Stored records:

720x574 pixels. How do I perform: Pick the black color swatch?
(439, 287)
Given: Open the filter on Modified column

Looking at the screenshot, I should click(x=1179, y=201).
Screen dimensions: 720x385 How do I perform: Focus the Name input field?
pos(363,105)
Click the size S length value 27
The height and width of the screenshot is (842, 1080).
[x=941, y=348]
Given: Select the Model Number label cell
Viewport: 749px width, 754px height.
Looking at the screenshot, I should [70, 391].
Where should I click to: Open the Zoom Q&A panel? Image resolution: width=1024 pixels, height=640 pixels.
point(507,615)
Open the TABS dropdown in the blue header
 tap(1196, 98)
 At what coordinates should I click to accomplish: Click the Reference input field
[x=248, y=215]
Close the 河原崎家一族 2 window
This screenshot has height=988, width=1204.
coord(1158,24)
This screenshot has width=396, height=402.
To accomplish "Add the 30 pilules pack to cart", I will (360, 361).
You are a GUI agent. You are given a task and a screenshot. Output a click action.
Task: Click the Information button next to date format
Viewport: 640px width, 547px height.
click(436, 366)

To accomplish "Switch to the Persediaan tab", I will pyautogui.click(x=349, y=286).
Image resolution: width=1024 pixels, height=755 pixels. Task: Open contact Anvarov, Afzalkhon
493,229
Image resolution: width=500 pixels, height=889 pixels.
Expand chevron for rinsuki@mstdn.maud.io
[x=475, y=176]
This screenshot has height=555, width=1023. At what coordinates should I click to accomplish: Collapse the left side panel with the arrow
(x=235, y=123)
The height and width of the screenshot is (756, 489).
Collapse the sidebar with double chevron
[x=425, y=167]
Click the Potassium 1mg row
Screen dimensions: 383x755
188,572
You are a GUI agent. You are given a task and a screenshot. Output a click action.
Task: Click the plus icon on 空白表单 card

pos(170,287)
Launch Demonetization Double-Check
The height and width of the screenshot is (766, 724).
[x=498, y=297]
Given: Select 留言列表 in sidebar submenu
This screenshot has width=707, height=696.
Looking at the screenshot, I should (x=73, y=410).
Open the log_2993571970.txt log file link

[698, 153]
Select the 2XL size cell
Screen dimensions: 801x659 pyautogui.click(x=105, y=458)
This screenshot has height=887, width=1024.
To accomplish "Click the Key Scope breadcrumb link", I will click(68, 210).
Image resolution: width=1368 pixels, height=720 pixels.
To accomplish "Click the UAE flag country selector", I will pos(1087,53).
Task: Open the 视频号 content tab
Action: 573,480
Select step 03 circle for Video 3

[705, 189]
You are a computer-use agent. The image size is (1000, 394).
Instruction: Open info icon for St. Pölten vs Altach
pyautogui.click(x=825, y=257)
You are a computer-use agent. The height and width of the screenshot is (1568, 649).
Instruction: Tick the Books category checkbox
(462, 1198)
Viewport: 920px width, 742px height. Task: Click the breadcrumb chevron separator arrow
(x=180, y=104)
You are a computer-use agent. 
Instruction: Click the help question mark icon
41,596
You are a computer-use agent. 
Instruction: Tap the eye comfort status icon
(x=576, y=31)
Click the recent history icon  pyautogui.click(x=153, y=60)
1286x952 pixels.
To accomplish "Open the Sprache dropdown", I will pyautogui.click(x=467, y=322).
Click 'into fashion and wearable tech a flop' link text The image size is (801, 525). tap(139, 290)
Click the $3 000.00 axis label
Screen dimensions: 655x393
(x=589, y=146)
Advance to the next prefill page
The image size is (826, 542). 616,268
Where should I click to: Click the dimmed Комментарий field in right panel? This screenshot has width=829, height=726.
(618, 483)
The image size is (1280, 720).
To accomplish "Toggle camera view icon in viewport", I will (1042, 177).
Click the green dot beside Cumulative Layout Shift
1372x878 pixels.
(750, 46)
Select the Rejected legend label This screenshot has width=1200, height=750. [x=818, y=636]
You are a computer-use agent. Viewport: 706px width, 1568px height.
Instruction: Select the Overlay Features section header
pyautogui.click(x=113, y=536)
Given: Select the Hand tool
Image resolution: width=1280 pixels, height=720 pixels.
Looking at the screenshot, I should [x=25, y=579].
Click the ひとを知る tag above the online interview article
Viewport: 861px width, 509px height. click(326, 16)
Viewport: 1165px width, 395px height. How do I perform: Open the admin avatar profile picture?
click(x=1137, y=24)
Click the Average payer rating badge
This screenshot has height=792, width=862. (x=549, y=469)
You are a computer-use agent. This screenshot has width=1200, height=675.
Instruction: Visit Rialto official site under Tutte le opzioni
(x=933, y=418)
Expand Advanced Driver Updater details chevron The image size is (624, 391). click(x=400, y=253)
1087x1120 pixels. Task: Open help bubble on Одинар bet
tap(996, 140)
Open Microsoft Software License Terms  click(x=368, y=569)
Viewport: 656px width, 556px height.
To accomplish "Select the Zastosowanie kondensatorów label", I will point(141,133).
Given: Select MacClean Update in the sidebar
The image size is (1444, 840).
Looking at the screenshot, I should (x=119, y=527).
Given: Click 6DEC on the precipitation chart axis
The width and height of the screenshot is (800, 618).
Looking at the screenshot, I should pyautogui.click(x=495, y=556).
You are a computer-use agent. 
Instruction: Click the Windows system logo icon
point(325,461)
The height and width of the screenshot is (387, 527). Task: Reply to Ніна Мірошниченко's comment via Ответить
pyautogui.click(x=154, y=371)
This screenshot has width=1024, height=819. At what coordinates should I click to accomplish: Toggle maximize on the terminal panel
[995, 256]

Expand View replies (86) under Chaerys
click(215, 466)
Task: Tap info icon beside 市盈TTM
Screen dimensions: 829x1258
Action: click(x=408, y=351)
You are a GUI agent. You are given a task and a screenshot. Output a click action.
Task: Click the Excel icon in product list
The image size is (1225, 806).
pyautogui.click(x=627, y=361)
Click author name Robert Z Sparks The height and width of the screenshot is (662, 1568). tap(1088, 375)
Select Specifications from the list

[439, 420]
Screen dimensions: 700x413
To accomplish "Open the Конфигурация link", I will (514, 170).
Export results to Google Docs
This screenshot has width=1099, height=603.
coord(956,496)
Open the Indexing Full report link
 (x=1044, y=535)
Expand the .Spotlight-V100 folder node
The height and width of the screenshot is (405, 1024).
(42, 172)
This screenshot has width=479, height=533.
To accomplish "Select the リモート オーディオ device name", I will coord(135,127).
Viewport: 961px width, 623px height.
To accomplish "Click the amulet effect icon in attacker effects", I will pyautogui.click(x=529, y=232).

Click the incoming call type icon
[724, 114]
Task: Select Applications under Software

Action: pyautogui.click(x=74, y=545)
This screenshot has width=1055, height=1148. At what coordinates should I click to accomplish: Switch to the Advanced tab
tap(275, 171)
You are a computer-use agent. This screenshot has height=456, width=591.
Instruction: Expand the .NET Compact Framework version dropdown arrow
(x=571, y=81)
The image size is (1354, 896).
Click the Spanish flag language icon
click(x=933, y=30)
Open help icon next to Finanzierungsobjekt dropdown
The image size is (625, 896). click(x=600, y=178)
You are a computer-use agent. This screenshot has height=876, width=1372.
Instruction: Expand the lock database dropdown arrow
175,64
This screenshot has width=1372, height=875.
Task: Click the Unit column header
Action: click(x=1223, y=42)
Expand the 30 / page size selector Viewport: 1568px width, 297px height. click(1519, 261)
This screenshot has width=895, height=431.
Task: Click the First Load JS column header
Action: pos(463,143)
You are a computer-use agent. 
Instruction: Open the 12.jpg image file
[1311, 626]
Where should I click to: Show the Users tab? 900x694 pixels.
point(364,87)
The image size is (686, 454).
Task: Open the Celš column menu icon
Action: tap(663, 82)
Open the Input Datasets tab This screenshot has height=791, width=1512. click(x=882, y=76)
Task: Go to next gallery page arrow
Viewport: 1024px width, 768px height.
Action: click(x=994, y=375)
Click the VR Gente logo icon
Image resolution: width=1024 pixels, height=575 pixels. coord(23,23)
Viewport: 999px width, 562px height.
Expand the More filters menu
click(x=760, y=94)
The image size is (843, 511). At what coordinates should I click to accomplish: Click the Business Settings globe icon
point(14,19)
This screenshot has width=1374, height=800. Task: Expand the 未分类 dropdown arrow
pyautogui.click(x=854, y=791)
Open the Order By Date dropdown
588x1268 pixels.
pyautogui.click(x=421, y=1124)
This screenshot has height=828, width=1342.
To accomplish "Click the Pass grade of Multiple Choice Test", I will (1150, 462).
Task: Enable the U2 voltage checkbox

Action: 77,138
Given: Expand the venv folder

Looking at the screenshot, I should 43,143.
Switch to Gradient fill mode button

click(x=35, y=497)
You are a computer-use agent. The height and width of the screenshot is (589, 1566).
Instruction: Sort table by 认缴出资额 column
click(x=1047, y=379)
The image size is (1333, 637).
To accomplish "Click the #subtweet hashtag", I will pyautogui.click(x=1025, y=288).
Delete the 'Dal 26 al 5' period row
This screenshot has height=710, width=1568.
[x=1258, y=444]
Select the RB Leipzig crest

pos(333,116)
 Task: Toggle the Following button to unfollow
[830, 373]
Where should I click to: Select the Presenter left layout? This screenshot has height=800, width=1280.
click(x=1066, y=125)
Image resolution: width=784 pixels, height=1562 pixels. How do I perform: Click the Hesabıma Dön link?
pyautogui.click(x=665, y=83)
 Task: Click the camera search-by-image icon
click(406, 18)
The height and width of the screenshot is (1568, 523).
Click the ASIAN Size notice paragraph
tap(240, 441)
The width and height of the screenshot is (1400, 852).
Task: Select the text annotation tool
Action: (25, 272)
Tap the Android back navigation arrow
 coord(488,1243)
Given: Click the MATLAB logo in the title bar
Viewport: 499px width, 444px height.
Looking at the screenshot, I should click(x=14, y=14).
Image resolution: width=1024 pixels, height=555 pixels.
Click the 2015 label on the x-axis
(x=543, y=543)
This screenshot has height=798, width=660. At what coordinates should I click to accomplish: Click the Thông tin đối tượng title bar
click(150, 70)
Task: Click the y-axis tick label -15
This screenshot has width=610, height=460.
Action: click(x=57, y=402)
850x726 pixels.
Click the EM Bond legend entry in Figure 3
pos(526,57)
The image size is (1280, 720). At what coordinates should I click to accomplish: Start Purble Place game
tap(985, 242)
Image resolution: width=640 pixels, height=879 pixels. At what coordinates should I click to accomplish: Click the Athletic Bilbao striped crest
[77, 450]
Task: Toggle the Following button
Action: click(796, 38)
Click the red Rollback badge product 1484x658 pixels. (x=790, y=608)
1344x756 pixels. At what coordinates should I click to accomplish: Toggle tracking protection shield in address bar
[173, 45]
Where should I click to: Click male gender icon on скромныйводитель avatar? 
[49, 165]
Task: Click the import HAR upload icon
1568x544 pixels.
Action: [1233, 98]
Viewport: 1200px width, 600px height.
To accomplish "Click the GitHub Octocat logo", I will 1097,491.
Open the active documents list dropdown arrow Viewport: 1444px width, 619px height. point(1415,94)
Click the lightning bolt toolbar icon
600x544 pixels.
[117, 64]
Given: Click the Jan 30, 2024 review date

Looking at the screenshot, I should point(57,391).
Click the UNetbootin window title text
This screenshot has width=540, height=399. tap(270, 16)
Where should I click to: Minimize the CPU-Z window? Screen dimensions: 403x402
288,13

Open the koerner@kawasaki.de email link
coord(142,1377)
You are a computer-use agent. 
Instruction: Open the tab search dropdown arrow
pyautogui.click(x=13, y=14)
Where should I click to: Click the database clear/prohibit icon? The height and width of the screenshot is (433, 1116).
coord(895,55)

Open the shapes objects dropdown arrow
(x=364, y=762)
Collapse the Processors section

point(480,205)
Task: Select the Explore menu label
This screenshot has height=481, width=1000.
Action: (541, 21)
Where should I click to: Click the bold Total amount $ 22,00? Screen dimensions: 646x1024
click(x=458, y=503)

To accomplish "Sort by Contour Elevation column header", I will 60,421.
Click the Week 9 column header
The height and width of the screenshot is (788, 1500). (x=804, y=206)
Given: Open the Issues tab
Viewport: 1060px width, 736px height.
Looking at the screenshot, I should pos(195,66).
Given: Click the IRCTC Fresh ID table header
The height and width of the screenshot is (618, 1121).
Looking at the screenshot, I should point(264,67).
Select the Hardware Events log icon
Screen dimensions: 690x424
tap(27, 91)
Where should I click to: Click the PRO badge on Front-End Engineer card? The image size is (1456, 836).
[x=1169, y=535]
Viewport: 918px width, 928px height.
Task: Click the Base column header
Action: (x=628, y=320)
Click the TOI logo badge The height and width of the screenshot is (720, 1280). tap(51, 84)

Activity -
Your answer must consist only of the lines from the start of the records above through the line with "Given: Select 留言列表 in sidebar submenu", each retyped exactly.

Output of the task -
720x574 pixels. How do I perform: Pick the black color swatch?
(439, 287)
Given: Open the filter on Modified column

Looking at the screenshot, I should click(x=1179, y=201).
Screen dimensions: 720x385 How do I perform: Focus the Name input field?
pos(363,105)
Click the size S length value 27
The height and width of the screenshot is (842, 1080).
[x=941, y=348]
Given: Select the Model Number label cell
Viewport: 749px width, 754px height.
Looking at the screenshot, I should [70, 391].
Where should I click to: Open the Zoom Q&A panel? Image resolution: width=1024 pixels, height=640 pixels.
point(507,615)
Open the TABS dropdown in the blue header
 tap(1196, 98)
 At what coordinates should I click to accomplish: Click the Reference input field
[x=248, y=215]
Close the 河原崎家一族 2 window
This screenshot has height=988, width=1204.
coord(1158,24)
This screenshot has width=396, height=402.
To accomplish "Add the 30 pilules pack to cart", I will (360, 361).
You are a GUI agent. You are given a task and a screenshot. Output a click action.
Task: Click the Information button next to date format
Viewport: 640px width, 547px height.
click(436, 366)

To accomplish "Switch to the Persediaan tab", I will pyautogui.click(x=349, y=286).
Image resolution: width=1024 pixels, height=755 pixels. Task: Open contact Anvarov, Afzalkhon
493,229
Image resolution: width=500 pixels, height=889 pixels.
Expand chevron for rinsuki@mstdn.maud.io
[x=475, y=176]
This screenshot has height=555, width=1023. At what coordinates should I click to accomplish: Collapse the left side panel with the arrow
(x=235, y=123)
The height and width of the screenshot is (756, 489).
Collapse the sidebar with double chevron
[x=425, y=167]
Click the Potassium 1mg row
Screen dimensions: 383x755
188,572
You are a GUI agent. You are given a task and a screenshot. Output a click action.
Task: Click the plus icon on 空白表单 card

pos(170,287)
Launch Demonetization Double-Check
The height and width of the screenshot is (766, 724).
[x=498, y=297]
Given: Select 留言列表 in sidebar submenu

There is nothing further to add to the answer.